文化人类学家鲁思·本尼迪克特(Ruth Benedict)和历史学家埃德温·赖肖尔(Edwin O. Reischauer)(1977)(对日本社会)的广泛认可和敏锐观察,以及著名的日本人类学家中根千枝(1970)进一步阐明了日本无所不在的纵向社会人际关系。这些都相互关联交织在一起,上述特征与四个世纪以来僵化的政治和社会经济阶层分层的封建制度在文化和心理上的相互交映,并与之交织在一起。西方影响下的现代化始于十九世纪末,二战之后,加速了新的民主政府机构以及许多政治、经济和技术公共生活的变革。然而,传统文化的价值和忍者的特质是当代日本人生活的心理潜流。赖肖尔(1977)记录了日本人在改变和承认东西方人类共性中的适应能力。Dean C. Barnlund(1975),在对美国和日本的文化的比较分析中指出,在社会的规范传播中,粘附着核心文化价值的娇宠是“文化Crucial in understanding amae from this perspective is the child-rearing practice that provides constant physical closeness, indulgence, responsiveness, keenly empathetic maternal care, and the availability of other caregivers around the child.
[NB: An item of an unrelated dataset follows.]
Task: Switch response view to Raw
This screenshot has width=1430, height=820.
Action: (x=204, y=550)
Because of the limited space of island life, the propinquity of other people and the necessity to live side by side is a condition of life in Japan. Not only the extended family, but also neighbors and the surrounding community are introduced to a child very early on. Any adult in the vicinity is called oji-san, uncle, or oba-san, aunt, and older children are referred to onei-san, elder sister, or onii-san, elder brother. They constitute potential caregivers in a child’s life, promoting a sense of safety in belonging to the group. Alan Roland (1991) strongly contrasted the concept of the “familial self” predominant in the Japanese psyche, which is rooted in the subtle emotional hierarchical relationships of the family and group, with the Western “individualized self.” Reischauer (1977) observes that the Japanese are not quite as attached to the family as such but more to surrounding groups. This might suggest a “group self” in the sense that a child very early on identifies and internalizes his place in a group.
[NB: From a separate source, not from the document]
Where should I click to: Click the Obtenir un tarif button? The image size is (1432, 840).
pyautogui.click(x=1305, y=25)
安全感。Alan Roland(1991)强有力地对比了西方的“个体自我”的与“家庭自我”的概念,在日本精神中占主导地位的后者,植根于家庭和集团中的微妙情感层次关系之中的。Reischauer(1977)指出,日本人不是那么的粘附于家庭,而更多的粘附于周遭的团体。这可能意味着,在某种意义上,一个孩子很早就确定了一个“团体自我”,并内化了他在团体中的位置。
从这个角度来看,理解娇宠的关键的在于抚养孩子的做法,这些做法包括,始终如一的身体上的亲密、溺爱、灵敏的回应,敏锐善解人意的母爱,以及孩子周围其他照顾者的可用性。由于单独生活空间的有限性,日本人的生活状态是:与其他亲近在一起并且必须肩并肩地一起生活。很早就向孩子介绍的,不仅是大家庭的成员,而且包括邻居以及周围社区的情况。邻近的成年人被称为叔叔(oji-san),阿姨(oba-san),年龄较大的儿童被称为姐姐(onei-san),或者哥哥(onii-san)。他们构成了孩子生活中潜在的照顾者,促进了归属于团体的Illustrative of this dynamic is a Japanese traditional ritual celebration called Hichi- Go-San. Children of the ages 2 to 3, 4 to 5, and 6 to 7 are celebrated in traditional costumes and taken to the local shrine in the local community. They are given sweets and toys as gifts in a collective celebration of a passage of childhood.